──────── Material supplied
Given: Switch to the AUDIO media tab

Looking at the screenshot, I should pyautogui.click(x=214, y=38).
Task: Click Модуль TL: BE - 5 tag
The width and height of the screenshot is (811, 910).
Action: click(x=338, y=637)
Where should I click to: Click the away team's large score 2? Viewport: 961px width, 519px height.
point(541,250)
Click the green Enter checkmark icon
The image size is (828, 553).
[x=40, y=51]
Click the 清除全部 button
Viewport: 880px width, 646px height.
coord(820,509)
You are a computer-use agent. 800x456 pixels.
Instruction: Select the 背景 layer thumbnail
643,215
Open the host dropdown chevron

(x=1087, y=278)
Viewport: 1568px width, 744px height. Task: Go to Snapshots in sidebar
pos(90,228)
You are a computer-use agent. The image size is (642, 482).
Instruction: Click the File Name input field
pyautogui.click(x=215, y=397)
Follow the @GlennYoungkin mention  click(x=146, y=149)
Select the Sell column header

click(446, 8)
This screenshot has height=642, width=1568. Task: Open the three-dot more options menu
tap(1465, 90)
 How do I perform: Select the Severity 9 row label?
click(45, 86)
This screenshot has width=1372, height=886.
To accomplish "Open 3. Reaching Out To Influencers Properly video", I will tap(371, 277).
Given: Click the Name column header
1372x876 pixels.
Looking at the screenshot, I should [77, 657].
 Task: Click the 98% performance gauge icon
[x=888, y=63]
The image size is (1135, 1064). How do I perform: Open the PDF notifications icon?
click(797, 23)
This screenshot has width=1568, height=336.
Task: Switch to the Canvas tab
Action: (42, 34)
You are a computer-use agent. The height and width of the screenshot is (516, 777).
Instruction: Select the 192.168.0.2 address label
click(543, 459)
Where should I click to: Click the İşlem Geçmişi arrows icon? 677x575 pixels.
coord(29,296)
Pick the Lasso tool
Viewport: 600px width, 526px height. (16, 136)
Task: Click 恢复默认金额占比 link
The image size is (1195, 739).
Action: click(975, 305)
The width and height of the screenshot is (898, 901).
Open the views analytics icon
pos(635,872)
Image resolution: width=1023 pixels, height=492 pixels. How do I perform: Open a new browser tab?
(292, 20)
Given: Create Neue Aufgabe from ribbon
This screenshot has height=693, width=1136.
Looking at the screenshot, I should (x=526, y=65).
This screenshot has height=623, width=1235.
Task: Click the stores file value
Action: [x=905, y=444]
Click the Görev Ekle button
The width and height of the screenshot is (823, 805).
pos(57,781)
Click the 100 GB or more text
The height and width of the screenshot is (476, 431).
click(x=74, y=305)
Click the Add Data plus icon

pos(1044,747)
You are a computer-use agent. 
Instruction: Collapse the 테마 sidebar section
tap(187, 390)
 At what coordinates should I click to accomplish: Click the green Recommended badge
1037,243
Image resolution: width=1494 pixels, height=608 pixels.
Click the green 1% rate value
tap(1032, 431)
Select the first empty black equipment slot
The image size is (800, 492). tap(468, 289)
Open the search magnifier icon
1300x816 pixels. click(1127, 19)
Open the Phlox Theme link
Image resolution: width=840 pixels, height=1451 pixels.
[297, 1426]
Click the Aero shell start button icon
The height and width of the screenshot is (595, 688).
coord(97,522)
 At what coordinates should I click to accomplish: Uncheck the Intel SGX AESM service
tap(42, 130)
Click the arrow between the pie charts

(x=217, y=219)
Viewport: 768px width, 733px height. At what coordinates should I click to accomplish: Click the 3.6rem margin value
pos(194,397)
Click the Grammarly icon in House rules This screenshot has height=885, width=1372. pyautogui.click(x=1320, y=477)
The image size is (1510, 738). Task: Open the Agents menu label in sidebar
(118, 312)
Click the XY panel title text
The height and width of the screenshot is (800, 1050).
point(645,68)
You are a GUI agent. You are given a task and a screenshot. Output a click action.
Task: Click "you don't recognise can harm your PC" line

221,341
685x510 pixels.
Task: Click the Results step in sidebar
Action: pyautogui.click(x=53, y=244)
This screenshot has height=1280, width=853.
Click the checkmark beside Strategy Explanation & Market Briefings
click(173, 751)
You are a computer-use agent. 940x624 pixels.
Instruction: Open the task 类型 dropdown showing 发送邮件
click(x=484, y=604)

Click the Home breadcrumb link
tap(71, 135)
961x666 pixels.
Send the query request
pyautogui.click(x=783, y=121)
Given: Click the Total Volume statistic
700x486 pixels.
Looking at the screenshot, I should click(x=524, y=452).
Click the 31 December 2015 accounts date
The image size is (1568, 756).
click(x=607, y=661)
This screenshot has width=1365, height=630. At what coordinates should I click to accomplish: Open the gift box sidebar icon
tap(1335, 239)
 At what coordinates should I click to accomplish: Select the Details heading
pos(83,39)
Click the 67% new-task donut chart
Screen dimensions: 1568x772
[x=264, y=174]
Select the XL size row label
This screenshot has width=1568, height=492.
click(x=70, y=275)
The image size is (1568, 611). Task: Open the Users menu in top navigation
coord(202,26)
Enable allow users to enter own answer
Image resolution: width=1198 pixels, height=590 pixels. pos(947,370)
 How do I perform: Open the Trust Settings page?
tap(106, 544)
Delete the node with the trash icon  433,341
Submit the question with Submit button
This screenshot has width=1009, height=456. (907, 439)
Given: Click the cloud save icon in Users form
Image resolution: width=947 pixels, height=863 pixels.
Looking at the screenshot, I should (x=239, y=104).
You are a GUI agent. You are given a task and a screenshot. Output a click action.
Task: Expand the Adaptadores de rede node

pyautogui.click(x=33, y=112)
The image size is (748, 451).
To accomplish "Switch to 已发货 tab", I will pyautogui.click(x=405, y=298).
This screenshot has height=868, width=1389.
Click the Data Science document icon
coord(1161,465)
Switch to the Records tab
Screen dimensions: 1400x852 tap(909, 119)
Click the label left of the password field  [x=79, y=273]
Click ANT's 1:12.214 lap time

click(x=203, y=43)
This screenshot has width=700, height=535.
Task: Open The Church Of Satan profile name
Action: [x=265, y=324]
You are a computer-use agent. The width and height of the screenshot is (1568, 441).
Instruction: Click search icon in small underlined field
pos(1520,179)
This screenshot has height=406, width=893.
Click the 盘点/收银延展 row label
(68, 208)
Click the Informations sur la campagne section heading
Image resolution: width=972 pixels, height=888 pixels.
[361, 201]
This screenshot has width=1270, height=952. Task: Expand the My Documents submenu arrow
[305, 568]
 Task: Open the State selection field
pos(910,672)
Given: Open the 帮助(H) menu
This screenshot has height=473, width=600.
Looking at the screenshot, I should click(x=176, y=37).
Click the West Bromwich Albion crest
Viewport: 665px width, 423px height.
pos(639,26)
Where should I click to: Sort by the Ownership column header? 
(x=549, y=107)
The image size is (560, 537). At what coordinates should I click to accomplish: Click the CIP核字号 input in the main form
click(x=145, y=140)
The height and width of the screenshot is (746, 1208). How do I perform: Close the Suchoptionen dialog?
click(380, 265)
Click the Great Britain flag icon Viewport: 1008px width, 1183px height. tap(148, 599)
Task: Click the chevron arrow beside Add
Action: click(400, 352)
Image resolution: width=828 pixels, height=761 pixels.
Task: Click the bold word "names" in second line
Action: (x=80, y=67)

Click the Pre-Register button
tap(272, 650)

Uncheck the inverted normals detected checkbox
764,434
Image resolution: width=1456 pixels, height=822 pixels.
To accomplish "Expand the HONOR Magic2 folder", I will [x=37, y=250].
────────────────
Filter the data for the string "will". Copy each matching line.

_Solution to the problem_
To accomplish "Open 3. Reaching Out To Influencers Properly video", I will tap(371, 277).
To accomplish "Switch to 已发货 tab", I will pyautogui.click(x=405, y=298).
To accomplish "Expand the HONOR Magic2 folder", I will [x=37, y=250].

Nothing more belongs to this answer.